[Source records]

________________________________________

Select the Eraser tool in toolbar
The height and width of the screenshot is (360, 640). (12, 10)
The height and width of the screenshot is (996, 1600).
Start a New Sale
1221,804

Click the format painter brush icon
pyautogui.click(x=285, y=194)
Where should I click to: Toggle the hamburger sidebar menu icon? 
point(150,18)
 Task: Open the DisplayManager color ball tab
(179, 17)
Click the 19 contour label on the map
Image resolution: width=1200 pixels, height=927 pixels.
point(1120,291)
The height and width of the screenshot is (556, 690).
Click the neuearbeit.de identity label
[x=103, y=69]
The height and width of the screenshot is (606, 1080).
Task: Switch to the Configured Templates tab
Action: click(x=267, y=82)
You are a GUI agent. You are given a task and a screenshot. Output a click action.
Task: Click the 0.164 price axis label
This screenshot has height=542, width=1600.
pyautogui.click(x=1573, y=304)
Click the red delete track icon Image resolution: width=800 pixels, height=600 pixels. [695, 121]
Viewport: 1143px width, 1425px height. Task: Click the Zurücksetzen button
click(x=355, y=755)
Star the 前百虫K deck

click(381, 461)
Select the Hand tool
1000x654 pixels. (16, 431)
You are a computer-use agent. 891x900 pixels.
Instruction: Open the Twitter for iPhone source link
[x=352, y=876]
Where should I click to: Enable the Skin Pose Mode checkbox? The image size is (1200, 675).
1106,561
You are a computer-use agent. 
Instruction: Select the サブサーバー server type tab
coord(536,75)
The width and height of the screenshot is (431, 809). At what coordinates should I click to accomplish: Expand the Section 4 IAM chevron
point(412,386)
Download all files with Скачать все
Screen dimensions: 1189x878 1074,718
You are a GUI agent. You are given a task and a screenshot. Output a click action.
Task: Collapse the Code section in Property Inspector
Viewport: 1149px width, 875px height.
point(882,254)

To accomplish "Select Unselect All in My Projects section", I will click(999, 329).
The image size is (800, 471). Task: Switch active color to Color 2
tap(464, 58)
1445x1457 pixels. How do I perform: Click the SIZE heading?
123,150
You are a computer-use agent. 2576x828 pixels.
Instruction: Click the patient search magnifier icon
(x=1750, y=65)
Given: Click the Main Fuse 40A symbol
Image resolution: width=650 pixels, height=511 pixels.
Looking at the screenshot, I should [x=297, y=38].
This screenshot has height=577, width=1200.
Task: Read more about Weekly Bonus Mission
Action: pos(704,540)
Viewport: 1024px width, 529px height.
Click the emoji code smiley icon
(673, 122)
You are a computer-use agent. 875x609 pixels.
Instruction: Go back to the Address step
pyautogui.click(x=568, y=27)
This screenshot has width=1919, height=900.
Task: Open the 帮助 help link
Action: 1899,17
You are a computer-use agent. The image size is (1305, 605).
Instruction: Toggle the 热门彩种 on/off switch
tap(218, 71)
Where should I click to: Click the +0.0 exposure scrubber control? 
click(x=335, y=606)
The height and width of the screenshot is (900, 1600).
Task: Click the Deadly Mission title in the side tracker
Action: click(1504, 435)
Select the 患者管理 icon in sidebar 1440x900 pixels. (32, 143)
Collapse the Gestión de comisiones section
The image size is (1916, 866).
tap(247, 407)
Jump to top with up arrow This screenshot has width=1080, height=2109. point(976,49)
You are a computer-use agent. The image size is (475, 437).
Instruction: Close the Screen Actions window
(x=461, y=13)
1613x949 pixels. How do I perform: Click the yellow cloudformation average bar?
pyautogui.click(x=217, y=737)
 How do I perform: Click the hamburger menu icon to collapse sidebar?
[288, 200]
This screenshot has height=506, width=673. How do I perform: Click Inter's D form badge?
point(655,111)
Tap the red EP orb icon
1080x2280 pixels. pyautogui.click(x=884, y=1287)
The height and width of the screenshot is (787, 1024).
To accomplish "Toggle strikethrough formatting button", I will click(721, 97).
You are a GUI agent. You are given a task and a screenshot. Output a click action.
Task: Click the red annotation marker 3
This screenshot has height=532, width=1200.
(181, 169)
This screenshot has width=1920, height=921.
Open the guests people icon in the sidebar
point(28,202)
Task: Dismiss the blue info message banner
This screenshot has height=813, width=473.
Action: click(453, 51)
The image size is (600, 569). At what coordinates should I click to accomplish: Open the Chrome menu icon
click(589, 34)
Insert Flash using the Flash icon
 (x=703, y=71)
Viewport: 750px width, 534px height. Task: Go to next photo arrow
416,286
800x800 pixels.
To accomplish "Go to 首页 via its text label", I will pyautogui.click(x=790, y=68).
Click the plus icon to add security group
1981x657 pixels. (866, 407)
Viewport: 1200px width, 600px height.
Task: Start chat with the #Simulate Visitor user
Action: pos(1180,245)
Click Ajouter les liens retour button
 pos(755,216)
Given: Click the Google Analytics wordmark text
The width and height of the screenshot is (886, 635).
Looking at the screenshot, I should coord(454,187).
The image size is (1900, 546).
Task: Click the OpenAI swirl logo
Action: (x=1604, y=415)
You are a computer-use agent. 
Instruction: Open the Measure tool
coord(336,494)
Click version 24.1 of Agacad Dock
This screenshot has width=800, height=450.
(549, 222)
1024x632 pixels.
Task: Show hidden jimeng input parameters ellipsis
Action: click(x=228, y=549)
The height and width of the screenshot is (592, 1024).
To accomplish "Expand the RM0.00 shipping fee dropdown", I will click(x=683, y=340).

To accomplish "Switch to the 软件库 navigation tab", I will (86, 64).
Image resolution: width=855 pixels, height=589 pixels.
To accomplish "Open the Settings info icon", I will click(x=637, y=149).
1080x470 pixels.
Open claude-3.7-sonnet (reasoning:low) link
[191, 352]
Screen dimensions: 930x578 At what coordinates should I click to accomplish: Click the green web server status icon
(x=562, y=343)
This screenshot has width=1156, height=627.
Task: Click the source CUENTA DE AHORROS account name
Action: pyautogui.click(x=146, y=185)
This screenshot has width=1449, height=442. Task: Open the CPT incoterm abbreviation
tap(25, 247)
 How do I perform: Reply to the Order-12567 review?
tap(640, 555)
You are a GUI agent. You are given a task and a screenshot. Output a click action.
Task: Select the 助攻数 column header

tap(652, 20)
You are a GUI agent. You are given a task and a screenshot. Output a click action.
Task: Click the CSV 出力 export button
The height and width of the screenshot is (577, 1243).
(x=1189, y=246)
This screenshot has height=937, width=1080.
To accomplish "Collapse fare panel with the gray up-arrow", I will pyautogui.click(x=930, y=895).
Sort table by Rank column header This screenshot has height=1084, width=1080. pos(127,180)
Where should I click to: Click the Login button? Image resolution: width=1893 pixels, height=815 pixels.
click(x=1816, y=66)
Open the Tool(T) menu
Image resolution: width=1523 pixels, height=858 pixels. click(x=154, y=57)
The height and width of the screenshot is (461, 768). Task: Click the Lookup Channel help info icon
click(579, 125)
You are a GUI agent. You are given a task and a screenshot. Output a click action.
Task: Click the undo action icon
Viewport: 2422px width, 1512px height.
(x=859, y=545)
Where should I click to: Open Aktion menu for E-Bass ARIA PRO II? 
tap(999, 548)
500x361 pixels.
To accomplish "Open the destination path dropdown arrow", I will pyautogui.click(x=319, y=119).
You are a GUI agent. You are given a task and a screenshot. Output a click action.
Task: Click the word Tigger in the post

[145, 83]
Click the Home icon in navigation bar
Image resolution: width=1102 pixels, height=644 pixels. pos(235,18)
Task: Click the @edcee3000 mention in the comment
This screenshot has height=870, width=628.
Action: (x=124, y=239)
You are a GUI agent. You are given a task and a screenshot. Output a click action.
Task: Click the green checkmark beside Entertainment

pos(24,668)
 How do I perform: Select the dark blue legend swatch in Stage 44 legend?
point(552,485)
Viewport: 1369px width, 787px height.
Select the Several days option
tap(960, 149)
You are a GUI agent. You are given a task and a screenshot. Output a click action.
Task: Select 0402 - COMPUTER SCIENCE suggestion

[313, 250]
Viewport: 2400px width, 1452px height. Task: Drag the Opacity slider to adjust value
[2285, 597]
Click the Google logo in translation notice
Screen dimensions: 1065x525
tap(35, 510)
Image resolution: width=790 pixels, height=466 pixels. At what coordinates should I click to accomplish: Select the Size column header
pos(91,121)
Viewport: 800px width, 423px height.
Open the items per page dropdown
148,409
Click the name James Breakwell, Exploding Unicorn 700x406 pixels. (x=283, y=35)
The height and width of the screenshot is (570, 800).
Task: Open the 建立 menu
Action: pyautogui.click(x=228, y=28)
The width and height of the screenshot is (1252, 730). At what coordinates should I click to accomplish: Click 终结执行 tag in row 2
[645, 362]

________________________________________

### Your task
Count how many lines above hold the word "text", then reply with that number alone.

### Task solution
2